Auki is the provincial capital of Malaita Province, Solomon Islands. It is situated on the northern end of Langa Langa Lagoon on the north-west coast of Malaita Island. It is one of the largest provincial towns in Solomon Islands. It was established as the administrative center for Malaita Province in 1909.

Overview

There are daily flights between the Solomon's capital of Honiara (on Guadalcanal Island) and Auki. There are also regular shipping services between Honiara and Auki. The area is rich in culture and has become a central hub for many Malaitans who use the area to conduct a majority of trade and business in the province.

The town has electricity and the road is paved to the airport (approx. 11 km). The town has fruit, vegetables and fresh fish sold daily in the newly build market (built by Japanese Aid) located on the waterfront.
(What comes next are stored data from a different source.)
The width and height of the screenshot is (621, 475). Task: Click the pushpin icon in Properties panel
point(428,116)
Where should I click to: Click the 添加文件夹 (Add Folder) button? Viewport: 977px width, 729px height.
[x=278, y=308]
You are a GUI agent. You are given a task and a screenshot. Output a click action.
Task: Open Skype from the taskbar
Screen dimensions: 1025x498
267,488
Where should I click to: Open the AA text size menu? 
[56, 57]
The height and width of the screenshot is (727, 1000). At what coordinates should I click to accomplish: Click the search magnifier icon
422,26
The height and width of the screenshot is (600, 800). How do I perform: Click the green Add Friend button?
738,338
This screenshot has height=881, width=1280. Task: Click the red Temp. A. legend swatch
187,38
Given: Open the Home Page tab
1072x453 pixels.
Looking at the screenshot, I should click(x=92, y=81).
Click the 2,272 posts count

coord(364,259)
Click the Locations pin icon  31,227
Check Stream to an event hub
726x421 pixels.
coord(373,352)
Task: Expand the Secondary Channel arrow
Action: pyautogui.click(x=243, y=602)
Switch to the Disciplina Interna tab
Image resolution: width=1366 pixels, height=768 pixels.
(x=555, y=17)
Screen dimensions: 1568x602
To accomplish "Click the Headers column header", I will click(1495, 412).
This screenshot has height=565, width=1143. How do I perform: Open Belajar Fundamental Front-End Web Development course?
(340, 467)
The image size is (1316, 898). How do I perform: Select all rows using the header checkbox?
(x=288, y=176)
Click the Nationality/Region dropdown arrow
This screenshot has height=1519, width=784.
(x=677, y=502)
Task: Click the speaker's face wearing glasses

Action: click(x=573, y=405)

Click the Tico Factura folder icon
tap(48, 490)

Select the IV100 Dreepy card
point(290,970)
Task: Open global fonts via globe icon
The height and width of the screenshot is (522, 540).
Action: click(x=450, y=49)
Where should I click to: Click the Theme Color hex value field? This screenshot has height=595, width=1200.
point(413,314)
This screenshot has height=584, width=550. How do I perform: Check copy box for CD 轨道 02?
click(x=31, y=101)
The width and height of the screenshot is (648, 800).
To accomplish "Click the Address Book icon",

Tourism is largely underdeveloped in Auki; it is immediately to the north of Langa Langa Lagoon, which provides opportunities for snorkeling, and the villagers provide shell making demonstrations.

The newly elected Member of Parliament in the 2010 elections for Auki-Langalanga constituency is Matthew Cooper Wale who was the former  Minister of Education and Human Resources Development in the last government and is currently the Deputy Leader of Opposition.  
The fifth Anglican Bishop of Malaita, The Right Reverend Sam Sahu is based at the Diocesan office in Auki. He administers Malaita's 42 parishes from Auki.

Correctional Services of Solomon Islands operates the Auki Correctional Centre in Auki.